**Exercise details**
Reproduce the stretch of the listing from its start through the line containing "pos(28,487)", increasing every coordinate value by 122 and leaving everything else unchanged.

>> begin Dataset records

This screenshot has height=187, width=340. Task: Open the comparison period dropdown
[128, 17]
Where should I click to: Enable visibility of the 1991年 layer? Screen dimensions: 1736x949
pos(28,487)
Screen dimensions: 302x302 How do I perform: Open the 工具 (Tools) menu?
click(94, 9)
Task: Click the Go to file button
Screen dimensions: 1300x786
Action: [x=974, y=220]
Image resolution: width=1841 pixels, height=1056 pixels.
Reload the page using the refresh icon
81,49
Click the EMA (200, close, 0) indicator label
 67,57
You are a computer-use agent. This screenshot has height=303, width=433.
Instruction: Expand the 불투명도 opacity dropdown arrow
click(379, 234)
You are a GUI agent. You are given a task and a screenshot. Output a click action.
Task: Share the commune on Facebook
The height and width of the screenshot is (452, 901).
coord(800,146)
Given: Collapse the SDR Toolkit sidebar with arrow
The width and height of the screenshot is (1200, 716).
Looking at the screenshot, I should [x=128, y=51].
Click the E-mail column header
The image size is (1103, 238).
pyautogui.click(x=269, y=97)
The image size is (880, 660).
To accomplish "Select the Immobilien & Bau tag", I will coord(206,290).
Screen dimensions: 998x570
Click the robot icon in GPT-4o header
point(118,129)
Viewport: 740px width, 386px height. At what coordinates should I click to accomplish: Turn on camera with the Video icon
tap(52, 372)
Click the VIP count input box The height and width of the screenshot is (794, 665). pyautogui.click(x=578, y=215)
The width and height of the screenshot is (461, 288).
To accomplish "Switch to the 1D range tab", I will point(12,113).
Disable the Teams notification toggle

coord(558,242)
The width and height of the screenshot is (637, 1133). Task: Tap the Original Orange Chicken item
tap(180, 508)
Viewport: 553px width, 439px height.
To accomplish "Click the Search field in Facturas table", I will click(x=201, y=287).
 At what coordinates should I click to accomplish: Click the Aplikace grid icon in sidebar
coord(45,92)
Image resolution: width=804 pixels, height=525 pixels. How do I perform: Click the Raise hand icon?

>> end Dataset records

**Exercise output**
This screenshot has height=187, width=340. Task: Open the comparison period dropdown
[250, 139]
Where should I click to: Enable visibility of the 1991年 layer? Screen dimensions: 1736x949
pos(150,609)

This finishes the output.